Problem description: Of the entries below, return only those lines from the line with "This screenshot has width=1353, height=844." to the line with "You are a computer-use agent. Image", exactly, both included.

(Dataset extract begins)

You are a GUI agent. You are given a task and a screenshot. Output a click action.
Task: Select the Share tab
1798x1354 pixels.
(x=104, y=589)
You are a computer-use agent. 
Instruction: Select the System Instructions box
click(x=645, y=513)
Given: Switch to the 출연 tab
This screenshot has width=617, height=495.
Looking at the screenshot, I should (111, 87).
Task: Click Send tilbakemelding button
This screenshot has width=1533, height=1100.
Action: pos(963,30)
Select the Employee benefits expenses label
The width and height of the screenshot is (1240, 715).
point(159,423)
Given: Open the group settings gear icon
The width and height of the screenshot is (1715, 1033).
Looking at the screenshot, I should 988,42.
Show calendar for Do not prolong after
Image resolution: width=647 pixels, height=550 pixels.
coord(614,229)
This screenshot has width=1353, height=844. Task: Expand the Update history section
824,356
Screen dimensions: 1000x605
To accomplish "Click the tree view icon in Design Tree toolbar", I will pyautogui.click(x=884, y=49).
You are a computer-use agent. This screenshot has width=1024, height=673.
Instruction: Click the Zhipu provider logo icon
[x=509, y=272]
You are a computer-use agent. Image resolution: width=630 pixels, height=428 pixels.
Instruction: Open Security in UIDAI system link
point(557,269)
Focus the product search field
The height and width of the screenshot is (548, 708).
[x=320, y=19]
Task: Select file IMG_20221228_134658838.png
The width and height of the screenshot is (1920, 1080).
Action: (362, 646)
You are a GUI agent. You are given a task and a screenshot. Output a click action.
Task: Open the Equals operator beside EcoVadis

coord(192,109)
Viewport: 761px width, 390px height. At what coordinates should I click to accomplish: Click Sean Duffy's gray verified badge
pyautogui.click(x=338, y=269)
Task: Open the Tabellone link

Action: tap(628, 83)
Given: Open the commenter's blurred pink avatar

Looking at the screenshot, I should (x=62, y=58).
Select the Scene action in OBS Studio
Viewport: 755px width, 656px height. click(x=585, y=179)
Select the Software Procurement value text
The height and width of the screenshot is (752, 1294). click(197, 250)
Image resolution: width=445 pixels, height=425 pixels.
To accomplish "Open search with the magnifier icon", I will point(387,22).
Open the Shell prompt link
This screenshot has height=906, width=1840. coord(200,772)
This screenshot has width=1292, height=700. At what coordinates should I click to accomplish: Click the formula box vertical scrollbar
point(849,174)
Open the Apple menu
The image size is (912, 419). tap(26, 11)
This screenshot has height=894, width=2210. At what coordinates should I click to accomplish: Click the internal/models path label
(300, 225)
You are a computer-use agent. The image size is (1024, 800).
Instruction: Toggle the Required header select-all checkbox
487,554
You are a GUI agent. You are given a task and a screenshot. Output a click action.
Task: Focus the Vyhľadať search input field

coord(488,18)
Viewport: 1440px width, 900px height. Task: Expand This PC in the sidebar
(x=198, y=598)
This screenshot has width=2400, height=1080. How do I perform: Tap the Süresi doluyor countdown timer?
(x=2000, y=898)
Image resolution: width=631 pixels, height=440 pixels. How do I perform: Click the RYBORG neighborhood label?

(Dataset extract ends)

Solution:
This screenshot has width=1353, height=844. Task: Expand the Update history section
824,356
Screen dimensions: 1000x605
To accomplish "Click the tree view icon in Design Tree toolbar", I will pyautogui.click(x=884, y=49).
You are a computer-use agent. This screenshot has width=1024, height=673.
Instruction: Click the Zhipu provider logo icon
[x=509, y=272]
You are a computer-use agent. Image resolution: width=630 pixels, height=428 pixels.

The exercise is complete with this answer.